Basically, the collected data indicated statistical significance in a subgroup of ill patients needing resolution for their condition. Considering the growing need and with data that shows the aforementioned efficacy for a subgroup of patients, in my opinion, Portola has made a wise decision for its willingness for seeking FDA approval. In the near term, and at least before the end of the year, Portola expects to file an NDA with the FDA.
Also, investors shouldn't ignore the fact that next month, August, Portola should hear from the FDA about its decision for ANDEXXA, its recombinant protein antidote for anticoagulation reversal for currently used drugs treating venous thrombosis. There is a major market for this type of drug. If the FDA approval occurs, this will potentially give Portola an avenue for achieving profitability.
At the current price level, Portola is, in my opinion, a stock where a small position could be financially rewarding, and one only has to wait a little more than a month - August 16th.
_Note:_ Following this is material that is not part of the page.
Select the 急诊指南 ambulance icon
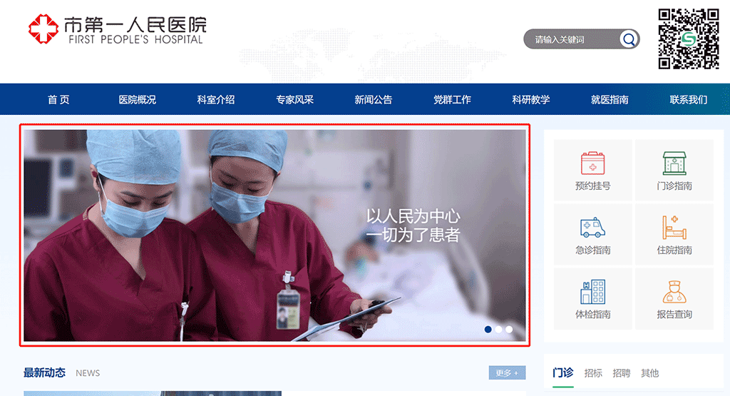 click(592, 228)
Considering the major hit the world-wide market had due to the recent Brexit vote, when looking at the current results for my model portfolio, I am gratified. Of the 11 stocks that I identified as rebound candidates, due to the massive late 2015 and early 2016 correction, nine of the 11 stocks are up by double digits, and the two losing stocks are down 3% and 14%, respectively.
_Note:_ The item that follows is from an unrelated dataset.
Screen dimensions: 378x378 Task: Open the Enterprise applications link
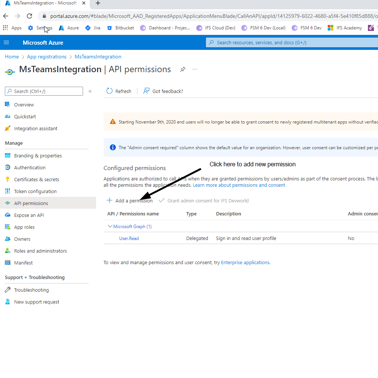[245, 262]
Going forward, there are no guarantees that the biotech sector might not reverse the current potential for more gains. Remember, as indicated at the beginning of this article, the overall NASDAQ Biotech Index (NBI) and the S&P Biotechnology Index (SPSIBI) are respectively off 22% and 20% YTD. If we have an unexpected world-wide event that rattles the market, the stocks in my model will not be immune to the continued negative overall biotech market. Also, with the presidential race finally reaching a degree of certainty for who will be our major candidates, we have already seen what happens if drugs stocks garner any adverse consideration.
As stated, in my opinion, the biotech stocks offer the best avenue for investing where wise selections can offer oversized gains. The flip side, one bad decision can ruin your day, week, month and year! Never put your money in one stock - diversify, diversify. One big winner can balance out a multitude of bad stocks.
Long term, the trend for biotechs should produce the greatest potential for capital appreciation. However, investors should always expect the journey will not be in a straight upward line of progression. So plan accordingly. And most of all, use my model portfolio as only a starting point for your diligence in how you review your stock-buying candidates. I am not a certified financial planner, nor do I intend on becoming one. I'm merely sharing my opinion on various stocks included in this article.
Good luck with your investing decisions!
Disclosure: I am/we are long ADAP, ALDR,BLCM,CEMP,NKTR, OTIC, LXRX, ENTL, DPLO.
I wrote this article myself, and it expresses my own opinions. I am not receiving compensation for it (other than from Seeking Alpha). I have no business relationship with any company whose stock is mentioned in this article.